The provocatively titled work “This is Visual Poetry” makes very little use of language and doesn’t look like what most people would define as poetry because it is the result of “glitches created and controlled with computer game software.” You be the judge…
“Coda: I/O” presents the output of some of the above mentioned works, and are the result of an interaction and process rather than the process itself.
This generative poem is built from “spam, code, thesis work, and a little bit of language’s heart.” Each part of the poem is organized into three strophes: the first one uses a larger font, the second one consists of a single word, and the third uses three words. Upon opening the poem, the first strophe is selected randomly from a dataset, after which it begins a sequence that reads coherently from one textual generation to the next. The second and third strophes are always independently randomly selected from their datasets, creating new textual combinations with the constant sequence in the first strophe.

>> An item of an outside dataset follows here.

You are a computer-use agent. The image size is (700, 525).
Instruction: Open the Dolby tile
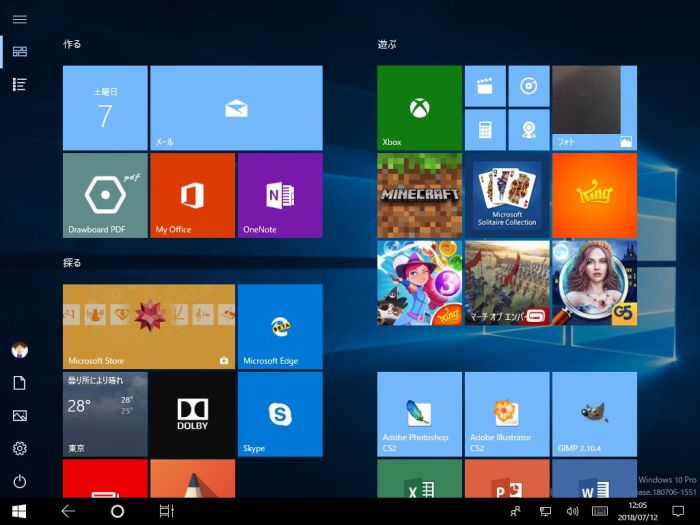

This deceptively simple poem contains a limited number of verses scheduled to change from one to the next so rapidly that all but the unchanging final line is unreadable, unless you click and hold the mouse button, which stops the text. That is all the control one has, basically allowing random access to the verses. Fortunately for those who value closure, this is not a combinatorial work at the level of the line (which would probably create more permutations than could be read in a lifetime of clicking), but at the level of accessing the verses, which don’t seem like they have a meaningful sequence and progression. In other words, one can click on the poem enough times to get access to all or most of the verses and formulate a sense of what Jhave is trying to say with the poem.
In a move that echoes Magritte’s famous painting “The Treachery of Images” (see below), Bigelow uses a very traditional poem (“Trees” by Joyce Kilmer) to draw attention to the impact of media on a poem. Magritte’s realistic depiction of a pipe juxtaposed with the seemingly paradoxical statement “This is is not a pipe” led audiences to realize that they were looking at oil paint on canvas, a representation of a pipe, which is much different from a real pipe (try smoking it).

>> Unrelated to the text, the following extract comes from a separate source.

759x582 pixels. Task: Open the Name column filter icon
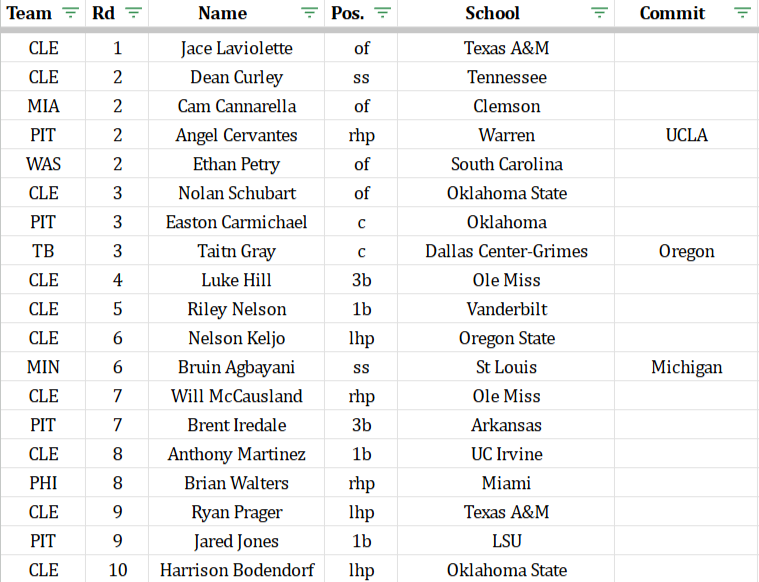coord(309,13)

This piece takes us inside the brain and mind of a speaker in the midst of a nervous breakdown. Bigelow roughly maps the initial four parts of the poem on a superior view of a human brain: “My Brain Is” on the frontal lobes, “What My Therapist Said” on the parietal lobes, “The Metaphor Room” on the temporal lobes, and “How to Dream a Suicide” on the occipital lobes. The final section (verse? movement?) focuses on different types of treatment: religion, medication, therapy, and exercise.
When you encounter work by Mez, the first thing that jumps out is her idiosyncratic use of language, which she calls “mezangelle” and I can describe as a mixture of code, English, ASCII art, and phonetic and rebus writing. You don’t need to be able to read code to understand her writing, but it helps to recognize its basic structure, components, and conventions.For example, the image above uses HTML tagging system to invent codes such as <tremor> <fracture> and <polymer>, organized visually with convention used for tables and lists, and concluding what seems like a painful moment by closing the tags </polymer>, </fracture>, </tremor>.Mez has been drawing attention to language in digital environments since the mid 1990s and while her first-generation digital objects are humble text files distributed through listservs, blogs, and social media, they contain code designed to run in the most flexible processors available: human brains.Featured in Electronic Literature Collection, Volume 2.